[Mediawiki-l] Need to restrict areas of a wiki by user

[MHart]

I created a restriction extension that can prevent access using users or 
groups. You just do this:

<restrict>user1,user2,group1,group2</restrict>

When a user attempts to access the page who is not listed in the <restrict> 
tag, and is not a member of a listed group, then they are redirected to a 
page that tells them "its a restricted page, blah blah".

At Intuit, it is used in a few, select groups where they discuss policy, 
security, things that have SEC regulations regarding disclosure and 
employees who sell stock. In such cases, it isn't a matter of "trust" in an 
organization with more than 7,000 employees, rather it is a matter of 
company security (we also hire plenty of contractors who gain temporary 
access to our intranet for various reasons) as well as a matter of law (SEC 
regs for a public company).

The code is very simple. It renders the "<restrict>etc...</>" tag area in 
red as "Restricted page: user1, etc...". If the user/group isn't found, it 
redirects the user to a page titled "Restricted Page".

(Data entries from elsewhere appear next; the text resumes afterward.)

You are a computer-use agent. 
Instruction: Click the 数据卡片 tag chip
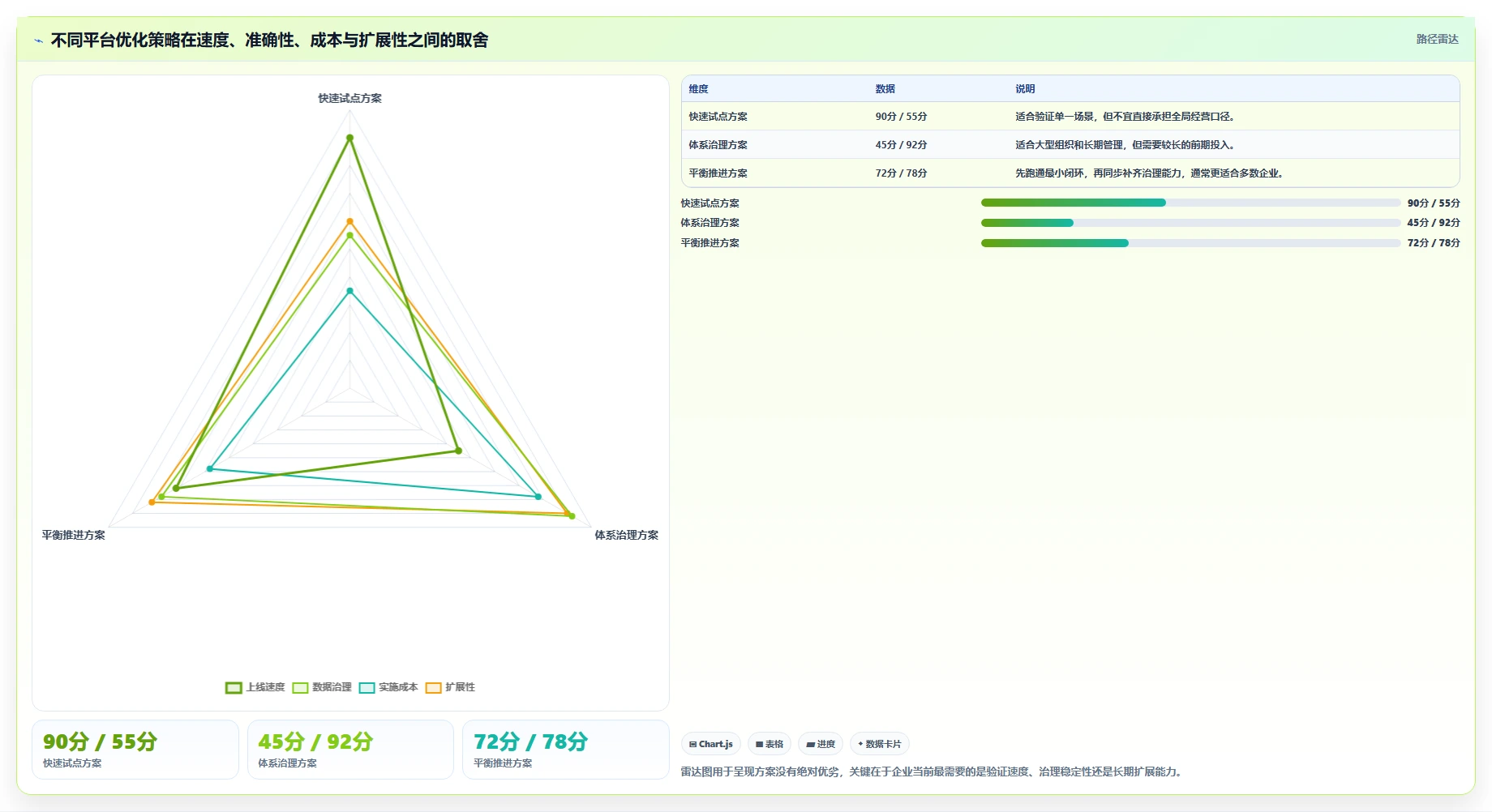click(880, 744)
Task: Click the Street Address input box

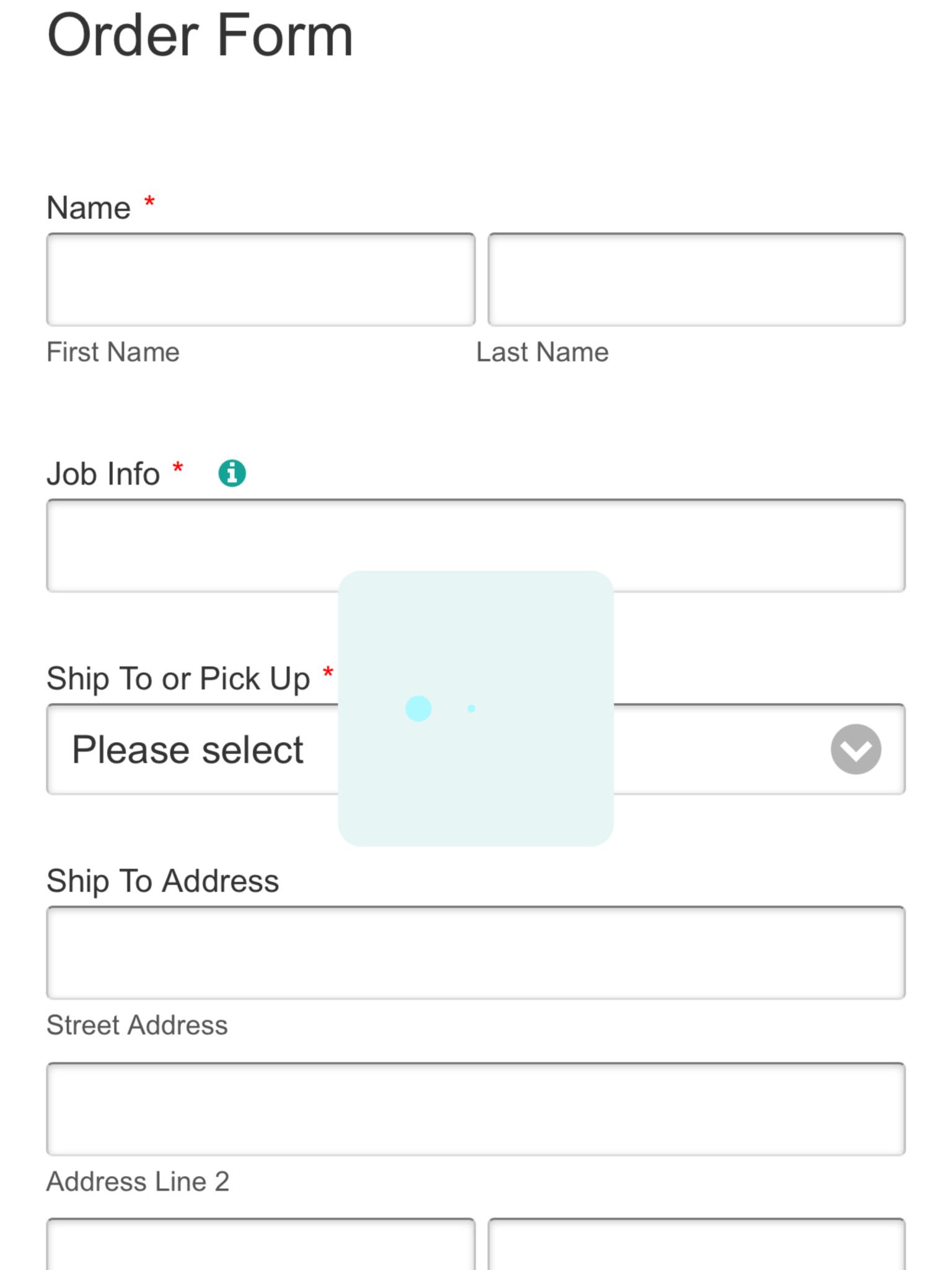Action: (476, 952)
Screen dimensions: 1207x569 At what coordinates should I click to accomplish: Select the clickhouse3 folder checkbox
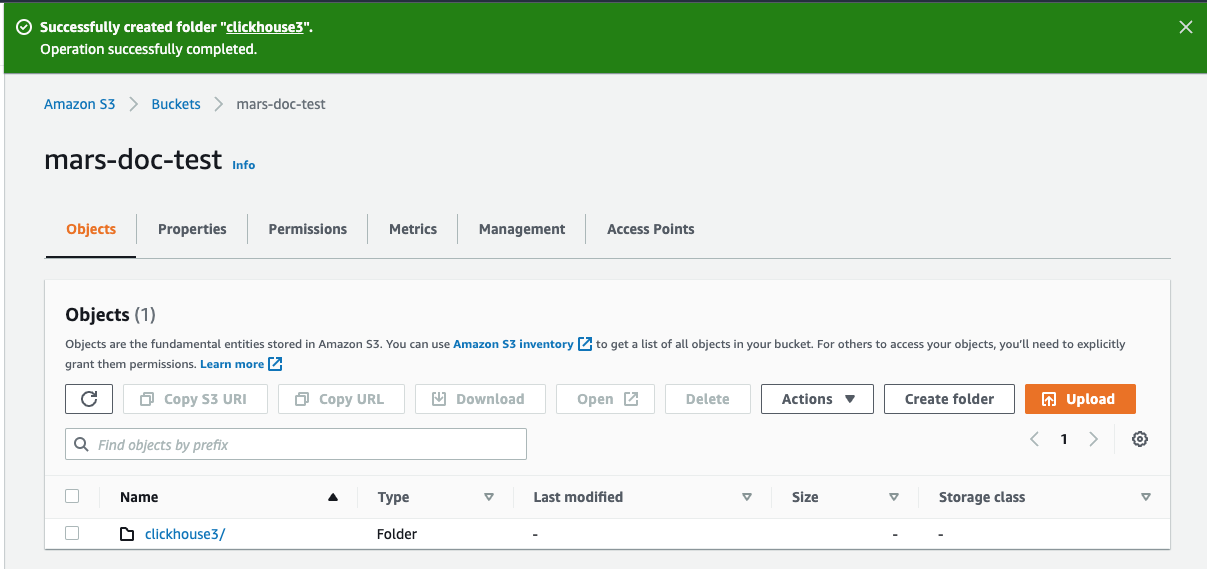tap(72, 533)
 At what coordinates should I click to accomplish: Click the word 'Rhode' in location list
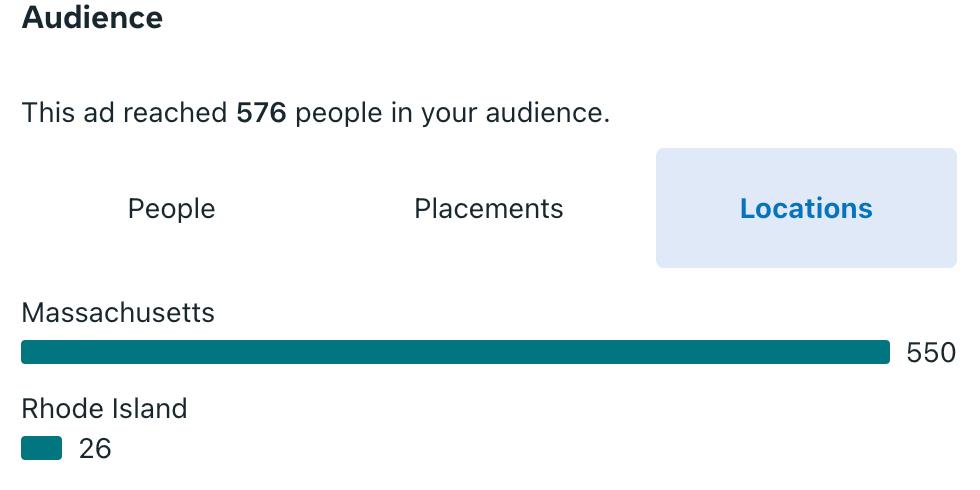(x=64, y=409)
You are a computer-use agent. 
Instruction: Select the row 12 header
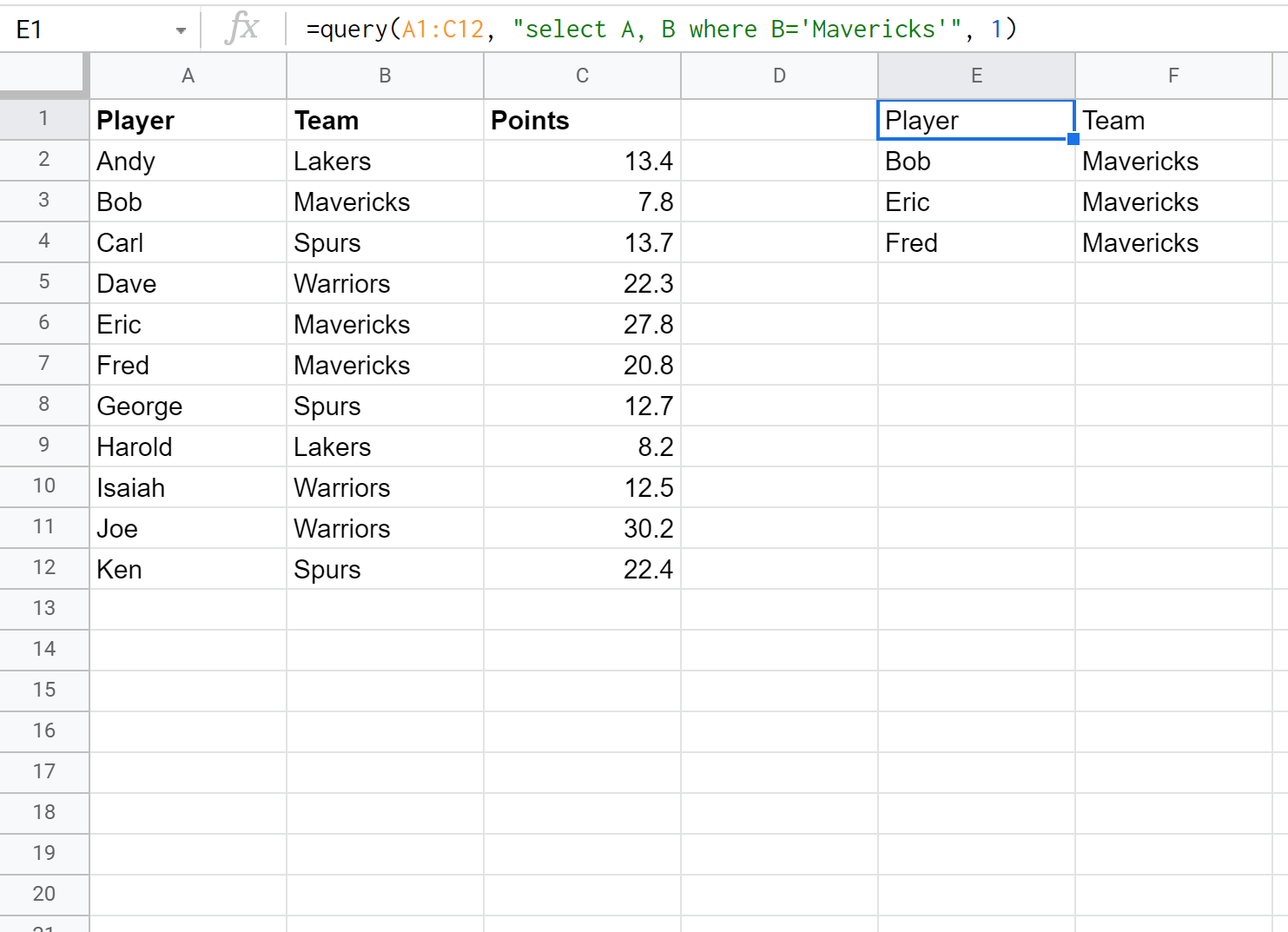tap(43, 568)
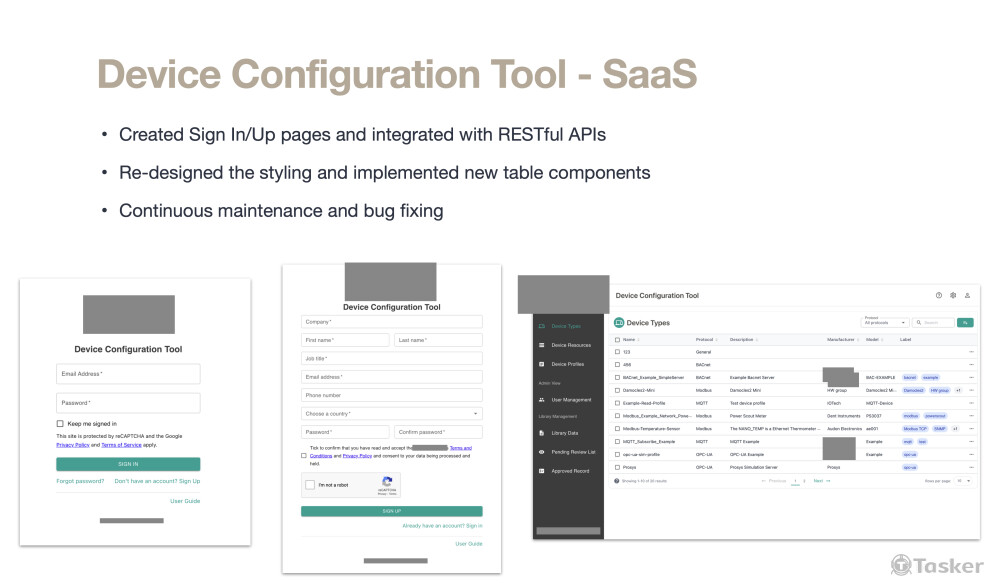1000x586 pixels.
Task: Expand the Choose a country dropdown
Action: 391,413
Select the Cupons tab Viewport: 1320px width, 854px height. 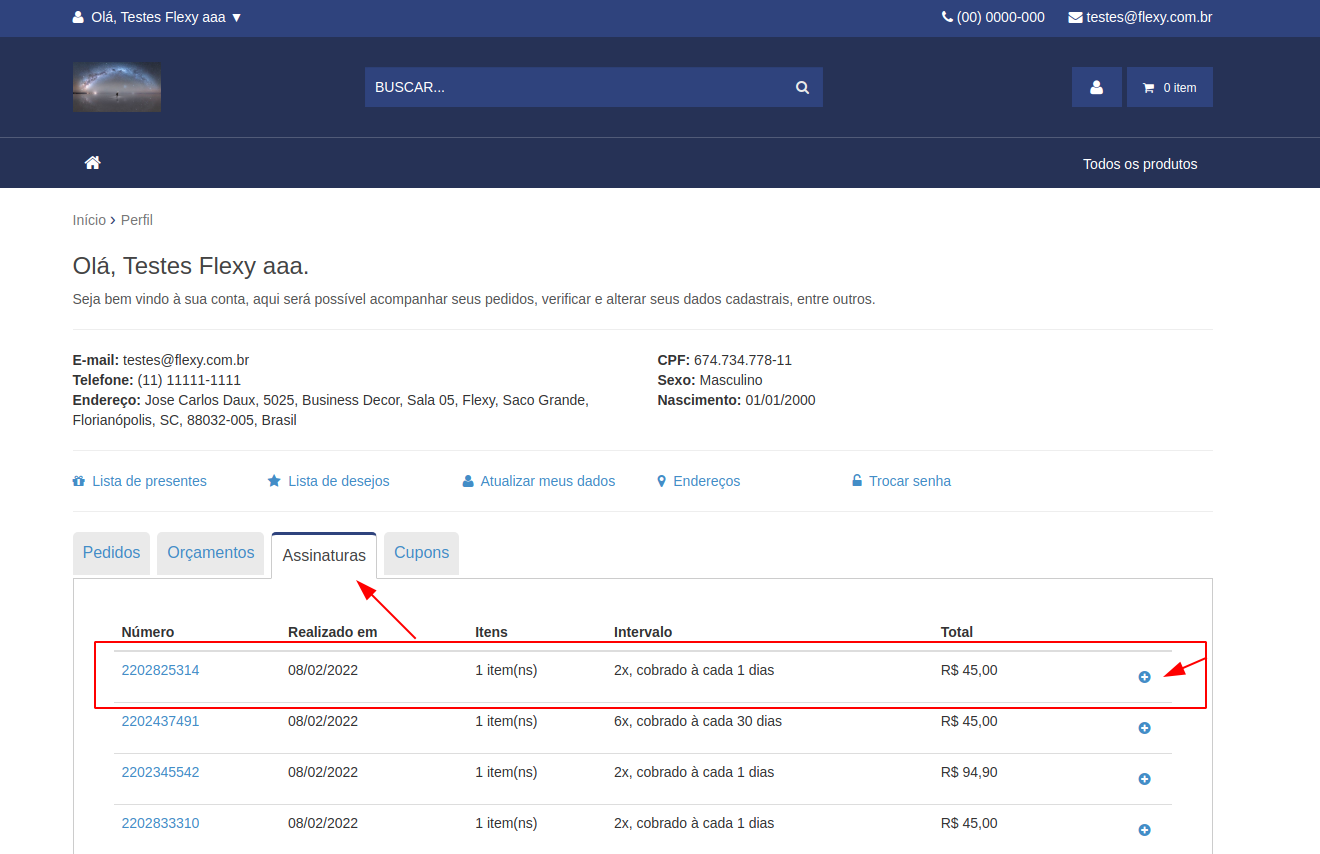(x=421, y=553)
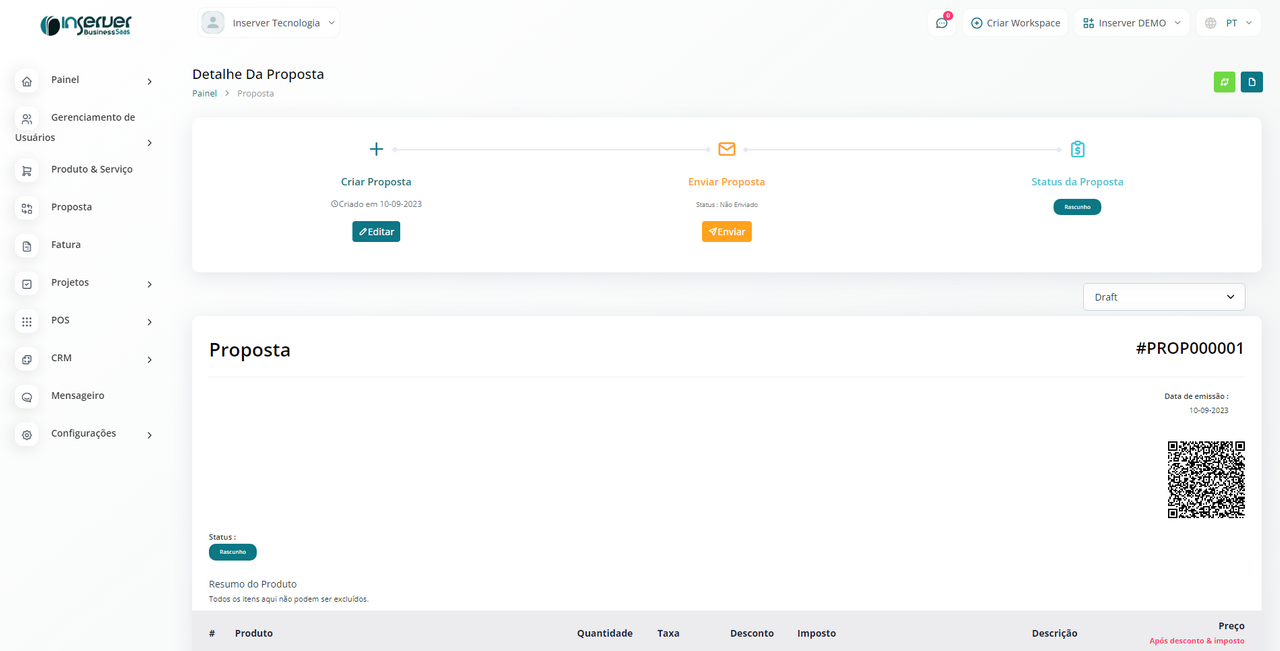Click the plus icon above Criar Proposta
Viewport: 1280px width, 651px height.
tap(376, 149)
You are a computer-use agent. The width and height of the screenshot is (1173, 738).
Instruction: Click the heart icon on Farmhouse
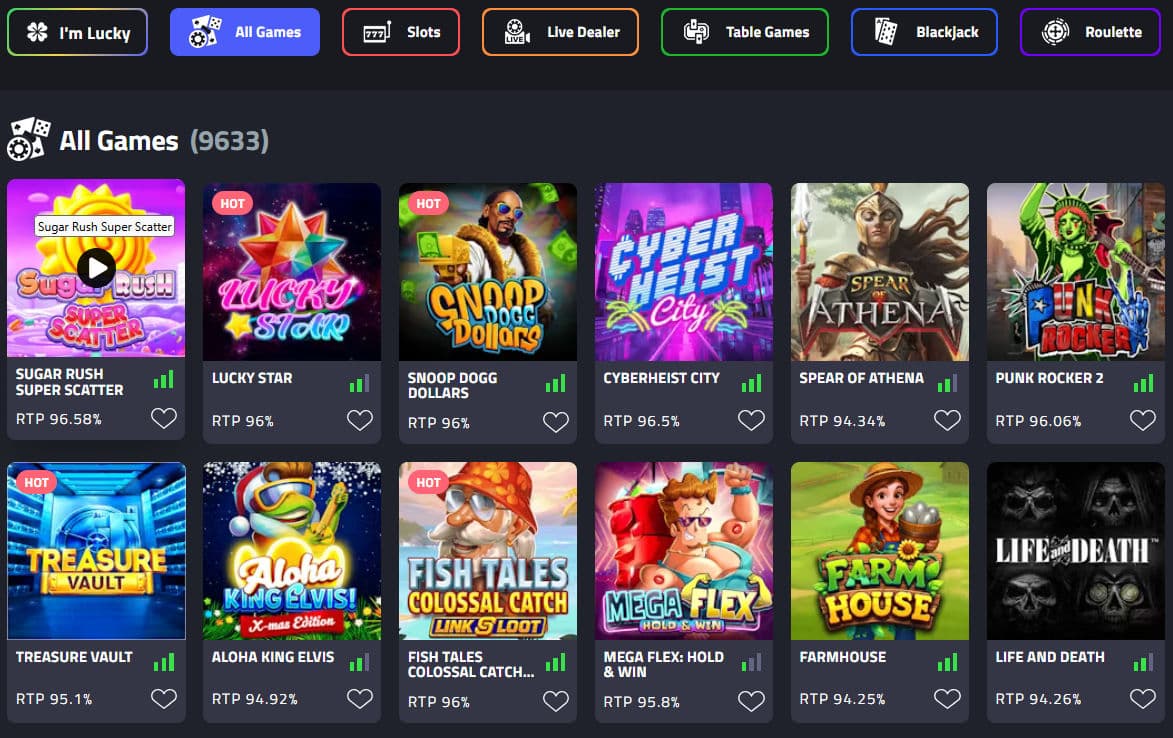pos(947,699)
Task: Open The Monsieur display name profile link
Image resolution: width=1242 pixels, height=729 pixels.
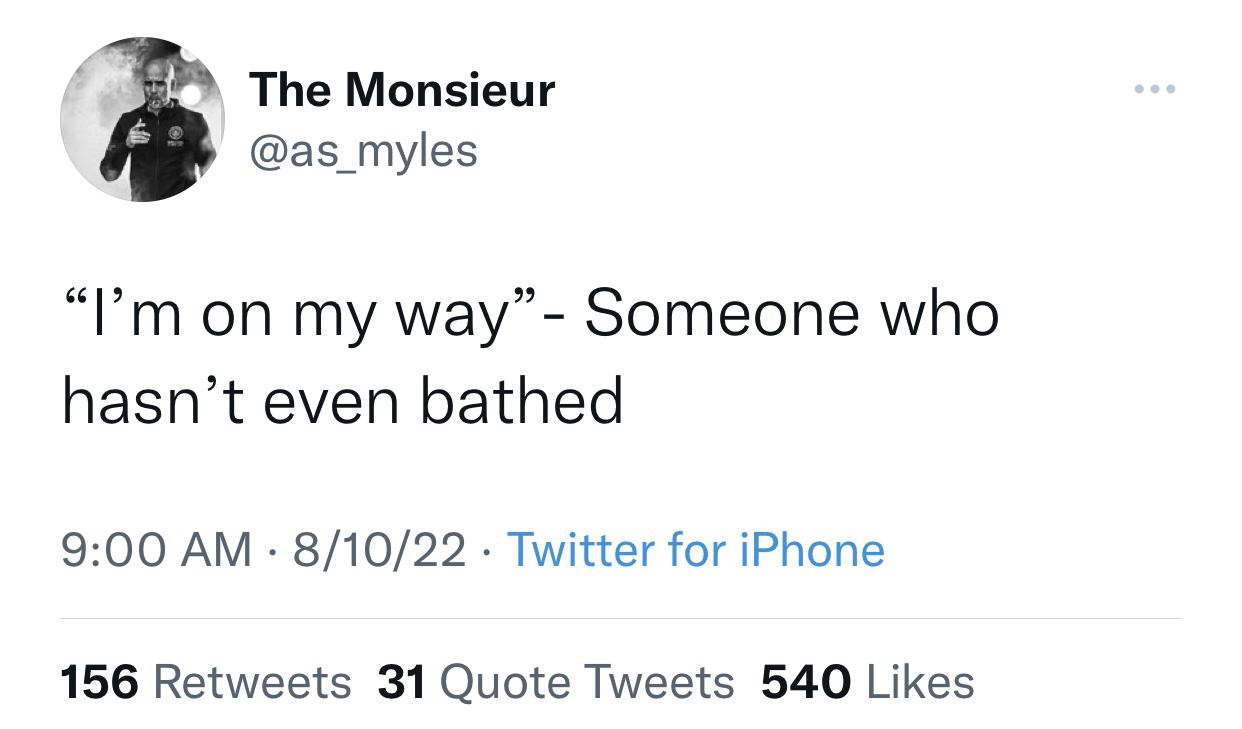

 $wgExtensionFunctions[] = "wfRestrictExtension";

 function wfRestrictExtension() {
     global $wgParser;
     $wgParser->setHook( "restrict", "renderRestrict" );
 }

# The callback function for converting the input text to HTML output
 function renderRestrict( $input ) {
 global $wgUser,$wgOut;

 $inputvars = explode(',', $input);
 $uName = $wgUser->getName();
 $rights = $wgUser->getRights();

 foreach ($inputvars as $val)
 {
  if ($val == $uName)
   return "<br><font color=red>Restricted Page: </font>" . $input . "<br>";
   // return;
  foreach ($rights as $r)
  {
   if ($r == $val)
    return "<br><font color=red>Restricted Page: </font>" . $input . "<br>";
    // return;
  }
 }

 $wgTitle = Title::newFromURL("Restricted_Page");
  $wgOut->redirect($wgTitle->getFullURL());

 return;
 }


- MHart